It is only in its third edition, but the UK's Britdoc festival (July 23-25) is a major draw for the international documentary community.

Last week's instalment attracted more than 950 delegates, including film-makers Larry Charles, Nick Broomfield, and Mike Bonanno and Andy Bichlbaum, otherwise known as anti-capitalist activists The Yes Men, as well as a range of broadcasters, commissioning editors and financiers. These included representatives from Sundance, Participant Media, HBO, BBC, Channel 4, SBS Australia and NHK.

Taking place in the rarefied confines of Oxford's Keble College, Britdoc has a definite campus feel. Delegates stay in college rooms, most events take place on site and film-makers can continue their networking into the small hours at the packed student bar. 'It's a place to start relationships primarily,' says Greg Sanderson, editorial executive of BBC Storyville. 'It was a great atmosphere. There's a good feeling about it.'

Director Eva Weber, whose The Solitary Life Of Cranes won the VW Passat/Four Docs Short Film Competition, says: 'I've been all three years. Because it's still relatively small, it's just a great place to actually talk to people.'

Discussion points included the opportunities afforded by non-governmental organisations (NGO) and other parties interested in social-change documentaries and the potential offered by multimedia.

James Marsh's Man On Wire scooped the British feature-film documentary prize, and Jerry Rothwell's Heavy Load - pitched at Britdoc '06 - won the audience prize.

Breakout film

One of the highlights of Britdoc is its Dragons' Den-style pitching forums, in which a succession of film-makers present their projects to key commissioners and funders.

In addition to forums for short projects and features, this year also saw the launch of the Good Pitch, an event aiming to match social-purpose documentaries with interested NGOs, foundations and other groups.

The quality of projects across all the forums was high and several established names pitched. Gael Garcia Bernal attended the Good Pitch with director Marc Silver and the UK's Pulse Films to seek partners for Resist, an ambitious feature documentary and web project exploring the landscape of resistance.

Bafta-winning UK director Brian Hill (whose credits include Feltham Sings and Songbirds) pitched his project Aids: The Musical at the Big Pitch, while Oscar-winning director Jon Blair was at the same event with Dancing With The Devil In The City Of God, a project about Rio's favelas.

'The level of the projects was really pretty spectacularly high, particularly in the Big Pitch,' says Storyville's Sanderson. 'There aren't many places where people like Brian Hill and Jon Blair are standing up at these things and pitching. They're real heavyweights.'

Another much-discussed project was Mark Henderson's My Kidnapper And Me, in which the film-maker will return to Colombia to meet one of the guerrillas who took him hostage in 2003.

Julie Moggan picked up the best pitch prize, worth $1,000, for her project Guilty Pleasure, which explores the Mills & Boon romantic-novel publishing phenomenon.
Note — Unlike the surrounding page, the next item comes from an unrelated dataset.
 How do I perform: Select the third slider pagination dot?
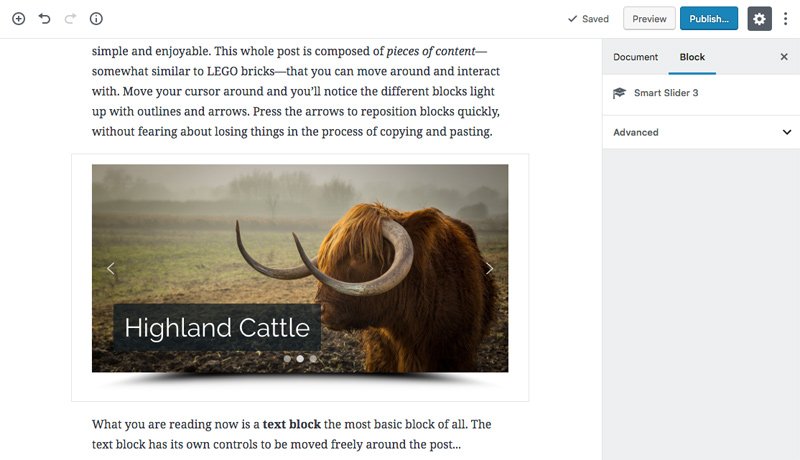coord(313,359)
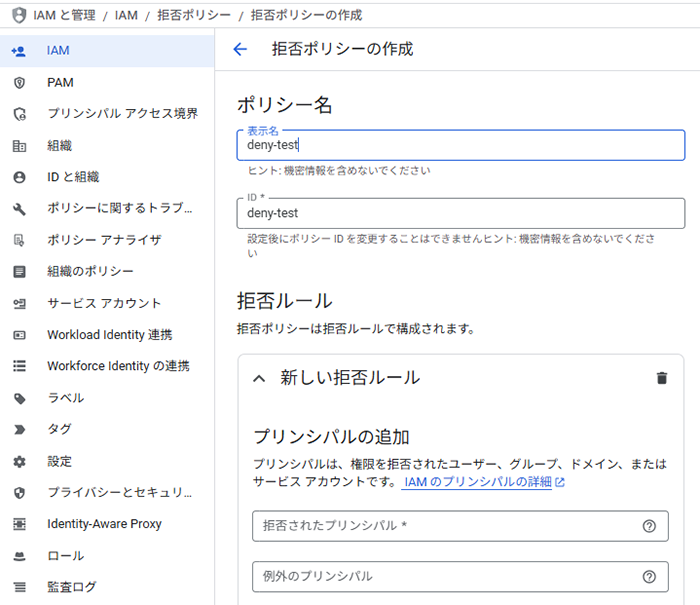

The short pitch prize went to the UK's Hannah Patterson for Shelter In Place, about Texas oil refineries, along with a $5,000 (£10,000) cheque from the Channel 4 British Documentary Film Foundation.

Breakout talent

Eva Weber's The Solitary Life Of Cranes was the unanimous winner of the VW Passat/Four Docs Short Film Competition. The mesmerising 27-minute film, produced by Odd Girl Out Productions and funded by the Channel 4 British Documentary Film Foundation (which also runs Britdoc) looks at London from a unique vantage point: the cab of the crane driver.

'It was an exquisite piece of film-making, beautifully crafted and such a stunningly simple and fresh subject,' says Tanya Seghatchian, head of the UK Film Council's Development Fund, who was on the jury.

Director Weber initially made a set of films for Channel 4's 3 Minute Wonder strand with the overall title City Of Cranes, before going on to make the longer piece. 'The two are very, very different,' says Weber. 'The long film is more of a city symphony, 24 hours in the life of London. The three-minute films are very distinct aspects of a crane driver's life, or cranes.'

Weber is now working on two long-form documentaries as well as Ghost Wives, a feature-length drama.